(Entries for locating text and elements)

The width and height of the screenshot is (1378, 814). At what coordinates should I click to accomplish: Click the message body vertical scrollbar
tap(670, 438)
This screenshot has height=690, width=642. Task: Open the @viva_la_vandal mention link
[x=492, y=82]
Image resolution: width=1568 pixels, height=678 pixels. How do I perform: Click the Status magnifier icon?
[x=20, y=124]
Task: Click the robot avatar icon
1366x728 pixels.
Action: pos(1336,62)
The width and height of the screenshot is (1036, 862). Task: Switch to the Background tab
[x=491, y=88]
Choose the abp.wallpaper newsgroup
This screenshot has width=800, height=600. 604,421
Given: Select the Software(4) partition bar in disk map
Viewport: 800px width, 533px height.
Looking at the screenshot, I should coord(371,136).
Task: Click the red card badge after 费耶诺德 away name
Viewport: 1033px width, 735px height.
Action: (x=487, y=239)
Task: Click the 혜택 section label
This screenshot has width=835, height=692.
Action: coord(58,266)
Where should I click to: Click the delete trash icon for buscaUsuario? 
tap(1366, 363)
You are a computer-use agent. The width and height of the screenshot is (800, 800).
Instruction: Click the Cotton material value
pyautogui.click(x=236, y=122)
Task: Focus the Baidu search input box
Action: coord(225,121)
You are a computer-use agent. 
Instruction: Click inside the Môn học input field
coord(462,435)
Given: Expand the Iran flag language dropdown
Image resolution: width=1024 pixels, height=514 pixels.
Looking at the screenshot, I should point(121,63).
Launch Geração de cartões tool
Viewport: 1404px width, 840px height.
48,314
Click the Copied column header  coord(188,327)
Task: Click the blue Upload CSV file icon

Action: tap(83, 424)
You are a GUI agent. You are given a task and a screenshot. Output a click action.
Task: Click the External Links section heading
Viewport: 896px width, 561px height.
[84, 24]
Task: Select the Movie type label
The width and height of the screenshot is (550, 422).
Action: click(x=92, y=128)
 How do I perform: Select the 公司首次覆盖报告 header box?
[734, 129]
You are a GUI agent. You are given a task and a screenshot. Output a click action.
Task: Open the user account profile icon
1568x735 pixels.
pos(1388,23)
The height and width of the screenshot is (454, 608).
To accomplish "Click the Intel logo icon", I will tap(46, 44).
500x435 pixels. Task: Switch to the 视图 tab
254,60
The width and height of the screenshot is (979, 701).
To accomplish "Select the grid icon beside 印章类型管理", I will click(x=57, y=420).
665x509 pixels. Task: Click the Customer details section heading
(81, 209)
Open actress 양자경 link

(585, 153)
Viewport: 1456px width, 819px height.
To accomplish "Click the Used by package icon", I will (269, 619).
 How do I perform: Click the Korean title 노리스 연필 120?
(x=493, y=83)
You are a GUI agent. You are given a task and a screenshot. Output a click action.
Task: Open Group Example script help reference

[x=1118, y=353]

== Exercise details ==
Output all the items above as a JSON list of strings with one string per line, skipping any blank lines.

== Response to the task ==
[
  "The width and height of the screenshot is (1378, 814). At what coordinates should I click to accomplish: Click the message body vertical scrollbar",
  "tap(670, 438)",
  "This screenshot has height=690, width=642. Task: Open the @viva_la_vandal mention link",
  "[x=492, y=82]",
  "Image resolution: width=1568 pixels, height=678 pixels. How do I perform: Click the Status magnifier icon?",
  "[x=20, y=124]",
  "Task: Click the robot avatar icon",
  "1366x728 pixels.",
  "Action: pos(1336,62)",
  "The width and height of the screenshot is (1036, 862). Task: Switch to the Background tab",
  "[x=491, y=88]",
  "Choose the abp.wallpaper newsgroup",
  "This screenshot has width=800, height=600. 604,421",
  "Given: Select the Software(4) partition bar in disk map",
  "Viewport: 800px width, 533px height.",
  "Looking at the screenshot, I should coord(371,136).",
  "Task: Click the red card badge after 费耶诺德 away name",
  "Viewport: 1033px width, 735px height.",
  "Action: (x=487, y=239)",
  "Task: Click the 혜택 section label",
  "This screenshot has width=835, height=692.",
  "Action: coord(58,266)",
  "Where should I click to: Click the delete trash icon for buscaUsuario? ",
  "tap(1366, 363)",
  "You are a computer-use agent. The width and height of the screenshot is (800, 800).",
  "Instruction: Click the Cotton material value",
  "pyautogui.click(x=236, y=122)",
  "Task: Focus the Baidu search input box",
  "Action: coord(225,121)",
  "You are a computer-use agent. ",
  "Instruction: Click inside the Môn học input field",
  "coord(462,435)",
  "Given: Expand the Iran flag language dropdown",
  "Image resolution: width=1024 pixels, height=514 pixels.",
  "Looking at the screenshot, I should point(121,63).",
  "Launch Geração de cartões tool",
  "Viewport: 1404px width, 840px height.",
  "48,314",
  "Click the Copied column header  coord(188,327)",
  "Task: Click the blue Upload CSV file icon",
  "Action: tap(83, 424)",
  "You are a GUI agent. You are given a task and a screenshot. Output a click action.",
  "Task: Click the External Links section heading",
  "Viewport: 896px width, 561px height.",
  "[84, 24]",
  "Task: Select the Movie type label",
  "The width and height of the screenshot is (550, 422).",
  "Action: click(x=92, y=128)",
  " How do I perform: Select the 公司首次覆盖报告 header box?",
  "[734, 129]",
  "You are a GUI agent. You are given a task and a screenshot. Output a click action.",
  "Task: Open the user account profile icon",
  "1568x735 pixels.",
  "pos(1388,23)",
  "The height and width of the screenshot is (454, 608).",
  "To accomplish \"Click the Intel logo icon\", I will tap(46, 44).",
  "500x435 pixels. Task: Switch to the 视图 tab",
  "254,60",
  "The width and height of the screenshot is (979, 701).",
  "To accomplish \"Select the grid icon beside 印章类型管理\", I will click(x=57, y=420).",
  "665x509 pixels. Task: Click the Customer details section heading",
  "(81, 209)",
  "Open actress 양자경 link",
  "(585, 153)",
  "Viewport: 1456px width, 819px height.",
  "To accomplish \"Click the Used by package icon\", I will (269, 619).",
  " How do I perform: Click the Korean title 노리스 연필 120?",
  "(x=493, y=83)",
  "You are a GUI agent. You are given a task and a screenshot. Output a click action.",
  "Task: Open Group Example script help reference",
  "[x=1118, y=353]"
]